In the image below, I used Wet Body Geometry Shells by SimonWM. This is what I did –
- I apply the Wet Body geometry shell to a G2F figure (Victoria 6).
- I select all surfaces on the geometry shell and apply the Iray Uber shader.
- I set Glossy Weight to 1.0, Glossy Reflectivity to 1.0, and Glossy Roughness to 0.
- Finally, I can further control the strength of the drops by changing Translucency Weight. A value of 0 has the strongest wet map.

This first image has a stronger wet body look, and uses the specular Sweat Rolling map. For contrast, we also use a more subtle wet body look, and the Water Beads specular map.

Thanks so much for this wonderful tutorial!
You are very welcome and thank you so much for checking it out! 🙂
I added the same bump as displacement map for geometry realism. Must say, it looks good
Great idea! Thanks for sharing.
Hi ShibaShake,
This tutorial is really great. The only part I’m struggling with is the part of the cutout opacity. I tried a dozen of variants but no matter what I do, I can’t get a single drop effect…
Can you share your knowledge here ?
– What’s your map size in pixels (maybe mine is to small) ?
– How many tiles did you set (maybe in combination with about, I have not enough drops) ?
– Is your map mainly… black? White? Grey ? (maybe I’m using a wrong map) ?
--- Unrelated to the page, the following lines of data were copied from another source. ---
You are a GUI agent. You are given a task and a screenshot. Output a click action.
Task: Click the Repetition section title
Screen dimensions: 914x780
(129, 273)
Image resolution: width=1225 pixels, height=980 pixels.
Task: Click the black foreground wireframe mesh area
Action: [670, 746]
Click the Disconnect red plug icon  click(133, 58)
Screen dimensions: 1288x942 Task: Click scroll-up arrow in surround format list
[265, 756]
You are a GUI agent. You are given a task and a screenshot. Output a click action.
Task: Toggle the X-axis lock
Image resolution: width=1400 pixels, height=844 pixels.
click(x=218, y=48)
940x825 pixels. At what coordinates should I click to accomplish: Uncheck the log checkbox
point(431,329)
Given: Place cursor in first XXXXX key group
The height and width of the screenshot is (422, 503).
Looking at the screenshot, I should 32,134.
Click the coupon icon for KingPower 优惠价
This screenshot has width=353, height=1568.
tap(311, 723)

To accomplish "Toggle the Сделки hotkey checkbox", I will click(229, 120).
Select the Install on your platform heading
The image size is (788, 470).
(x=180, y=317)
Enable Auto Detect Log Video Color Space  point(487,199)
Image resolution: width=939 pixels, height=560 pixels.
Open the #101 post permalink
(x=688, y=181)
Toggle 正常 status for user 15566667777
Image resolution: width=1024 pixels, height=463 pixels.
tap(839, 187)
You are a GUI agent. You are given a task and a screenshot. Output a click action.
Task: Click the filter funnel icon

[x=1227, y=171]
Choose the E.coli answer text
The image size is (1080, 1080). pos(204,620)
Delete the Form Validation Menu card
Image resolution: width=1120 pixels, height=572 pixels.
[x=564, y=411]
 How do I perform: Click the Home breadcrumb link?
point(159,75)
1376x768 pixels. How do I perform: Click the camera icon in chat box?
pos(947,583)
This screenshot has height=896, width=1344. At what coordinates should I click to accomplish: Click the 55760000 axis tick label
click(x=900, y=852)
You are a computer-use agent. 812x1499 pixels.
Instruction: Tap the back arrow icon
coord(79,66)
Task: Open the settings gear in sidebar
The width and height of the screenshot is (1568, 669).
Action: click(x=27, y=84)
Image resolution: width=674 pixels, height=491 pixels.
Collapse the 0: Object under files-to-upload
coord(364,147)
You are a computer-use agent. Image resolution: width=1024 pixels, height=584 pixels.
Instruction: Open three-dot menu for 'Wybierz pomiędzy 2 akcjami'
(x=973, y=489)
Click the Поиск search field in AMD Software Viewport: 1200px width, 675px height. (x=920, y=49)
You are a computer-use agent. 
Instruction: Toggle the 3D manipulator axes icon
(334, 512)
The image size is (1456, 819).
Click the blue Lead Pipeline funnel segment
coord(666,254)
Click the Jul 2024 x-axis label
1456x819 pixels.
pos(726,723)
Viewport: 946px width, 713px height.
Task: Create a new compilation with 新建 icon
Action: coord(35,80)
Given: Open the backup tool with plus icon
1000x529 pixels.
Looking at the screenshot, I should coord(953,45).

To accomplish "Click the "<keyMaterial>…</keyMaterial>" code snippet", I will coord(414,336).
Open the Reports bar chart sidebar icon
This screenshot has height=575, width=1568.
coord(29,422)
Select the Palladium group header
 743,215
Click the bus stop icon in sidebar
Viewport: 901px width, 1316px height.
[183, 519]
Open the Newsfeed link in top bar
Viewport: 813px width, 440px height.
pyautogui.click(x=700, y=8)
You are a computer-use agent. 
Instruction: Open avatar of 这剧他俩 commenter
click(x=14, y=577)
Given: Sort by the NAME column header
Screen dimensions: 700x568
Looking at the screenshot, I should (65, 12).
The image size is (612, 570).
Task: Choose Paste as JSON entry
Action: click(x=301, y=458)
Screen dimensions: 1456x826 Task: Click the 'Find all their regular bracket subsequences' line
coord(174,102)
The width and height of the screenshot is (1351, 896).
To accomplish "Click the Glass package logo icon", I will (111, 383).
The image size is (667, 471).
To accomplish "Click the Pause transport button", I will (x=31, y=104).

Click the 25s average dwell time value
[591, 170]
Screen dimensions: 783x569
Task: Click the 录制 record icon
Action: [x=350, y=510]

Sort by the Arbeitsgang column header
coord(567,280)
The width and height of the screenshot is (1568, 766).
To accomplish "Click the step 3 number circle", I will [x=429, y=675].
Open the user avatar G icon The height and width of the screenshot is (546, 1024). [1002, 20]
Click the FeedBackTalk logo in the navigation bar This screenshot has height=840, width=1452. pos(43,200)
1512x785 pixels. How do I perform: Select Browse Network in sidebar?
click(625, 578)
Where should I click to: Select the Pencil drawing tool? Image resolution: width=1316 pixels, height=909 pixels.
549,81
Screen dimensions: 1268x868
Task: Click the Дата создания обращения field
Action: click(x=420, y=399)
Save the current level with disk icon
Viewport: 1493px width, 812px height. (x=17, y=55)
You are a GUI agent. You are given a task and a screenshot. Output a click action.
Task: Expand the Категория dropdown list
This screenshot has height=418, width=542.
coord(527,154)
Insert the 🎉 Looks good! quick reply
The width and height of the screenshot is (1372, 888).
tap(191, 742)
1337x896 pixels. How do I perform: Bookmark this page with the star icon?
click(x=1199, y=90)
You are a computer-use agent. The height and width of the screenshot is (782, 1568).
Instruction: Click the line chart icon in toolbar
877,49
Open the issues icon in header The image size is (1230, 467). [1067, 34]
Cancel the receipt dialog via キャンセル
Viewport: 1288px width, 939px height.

– What’s your cutout opacity value (tried various settings, no effect but could be related with above) ?
Thanks & best regrads,
Uezi
Thank you Uezi. As I understand it, with the Cutout Opacity map, white = visible and black = not visible. Shades in-between will be partly visible according to how white it is. The value controls the strength of the entire map. So, for example, when hair appears too wispy, we may increase the cutout opacity value to make it appear more solid.
The map I used was 800×800 and I set Vertical and Horizontal tiles to 5.
Hello, I cant support another Patreon at the moment but, I simply must say, You have likely saved me since i moved to Gen 3’s for all my rendering. This guide alone has helped me and allowed me to again start using water in my scenes.
Thank you! That is so good to hear. 😀
hi can you please tell me where you got that water bump image
ty so much
i am trying to do the wet skin,oily skin also and its not coming out right
Hello frank, I don’t remember exactly where I got it from. It was just one with condensation drops in grayscale, so anything like that would work. The image is just to give the added look of some water drops. To get the more wet look on the skin I changed the skin shader parameters.
In case anyone else is having the same trouble finding a map, this one seemed to work well when applied to cutout opacity and bump: https://image.ibb.co/f19Kiv/Water_Condensation.png
I tried the wet skin tutorial, but after I applied the Geometry Shell, applied the iRay water shader, set to offset .001, when I render, V7 is all white. What did I do wrong? Thanks.
Sounds like a shader issue, i.e. the shader was not applied to the shell surfaces. Try going into the surface tab, go to Edit, and select all the surfaces on the geometry shell. Then go back to Presets and apply the Iray water shader.
Can you tell us specifically what light set-up you are using?
Thanks!
In the final piece, I used an IBL, three mesh lights (set up according to the 3 point light system), and a volumetric spotlight.
Thanks for the quick response, can you tell me approximately what settings you used.
Actually, a more advanced tutorial on IRay lighting would be much appreciated, I’m struggling with it a bit.
BTW, great website!
Actually, I was interested in the lightning for the “Wet-Skin-Iray-8.jpg” image.
Thanks christian.
That image uses pretty much the same lighting, except without the volumetric spotlight and with less postwork. And yes, definitely have that tutorial on my to-do list, just too many things to do. 🙂
Wow. Just wow. Thanks a lot for this – it’s really quite useful and has taken my renders up a notch!
You are very welcome. 😀
Thank you for your amazing tutorials, I’ve been sitting on the fence for awhile but your clear and concise tutorials make it easy to take the plunge into the new Daz from Poser.
Haha, at the very least, it will be a very interesting experience. Feel free to ask questions here, or the people on the Daz Forum are helpful as well. 😀
Interesting, fun and often frustrating;)
lol! Yeah, sounds about right!
Very very useful. Thanks for this tut!